Page 27 - Hardide-Annual-Report-2021
P. 27

 Business Reviews
At its regular monthly meetings, the Board reviews
both the financial and non-financial performance of the Group. Financial information for the Group and its subsidiaries includes detailed profit & loss accounts, cash flow statements and balance sheets; together with analyses of movements in cash, trade debtors, trade creditors, and fixed assets. Close attention is also paid to the development of sales by sector and by customer; as well as progress with initiatives to develop major new applications, sectors and customers. Directors may call for further analysis of a particular matter, and frequently do.
Non-financial information is reviewed at least monthly by the Board. It includes reports from each executive director and key performance indicators such as plant performance, delivery performance, research
& development, sales activity and health, safety & environmental performance. Progress on strategic projects is also reviewed monthly.
The Board has a formal policy designed to ensure Board leadership of health & safety matters and institute a board-level review of progress against objectives and KPIs.

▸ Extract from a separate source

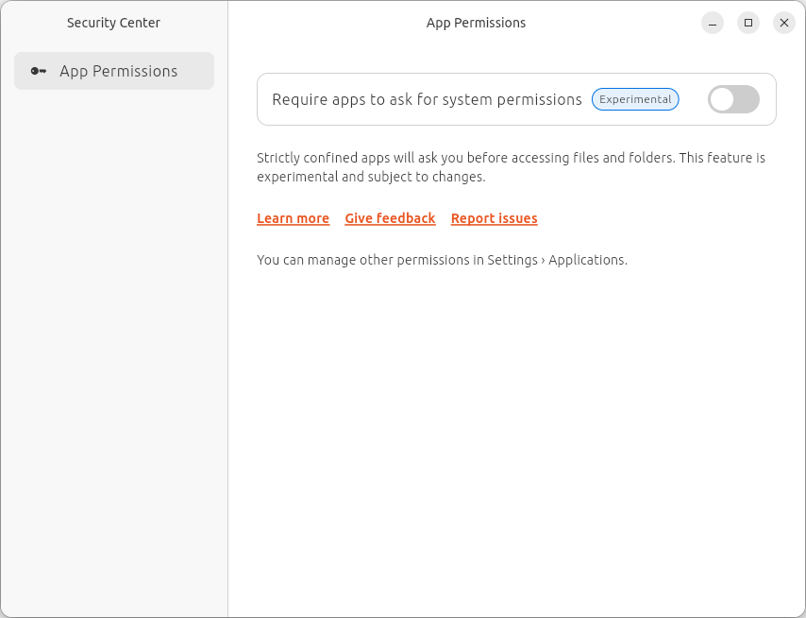This screenshot has width=806, height=618.
Task: Click the Experimental badge
Action: tap(635, 99)
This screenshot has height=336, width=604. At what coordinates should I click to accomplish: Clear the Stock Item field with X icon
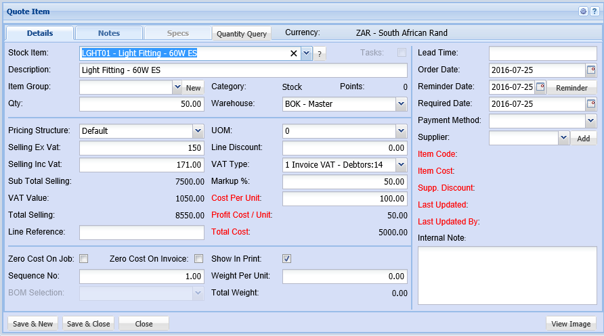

An important feature of this is normally a joint presentation made at least yearly by the CEO and VP of Operations.
COMPOSITION, CULTURE AND EFFECTIVENESS OF THE BOARD
Independence of directors
Each of the directors (except Mr Hallam) directly owns ordinary shares in Hardide plc. Mr Boyce represents a large percentage of shares by virtue of his directorship of companies that own Hardide shares. Each of Mr Kirkham, Mr Hallam, Dr Zhuk and Mr Goddard has options on ordinary shares of Hardide plc; all as declared in the Annual Report and on the Regulatory News Service (RNS) at the time of grant.
Normally, the Board reviews Mr Goddard’s activities outside of Hardide. However, there has been no change in Mr Goddard’s since the previous year. Accordingly no formal acceptance by the Board of his outside interests has been needed. The Board remains satisfied that none of these activities conflict with Mr Goddard’s role as Chairman of Hardide. The same applies to the other non-executive directors.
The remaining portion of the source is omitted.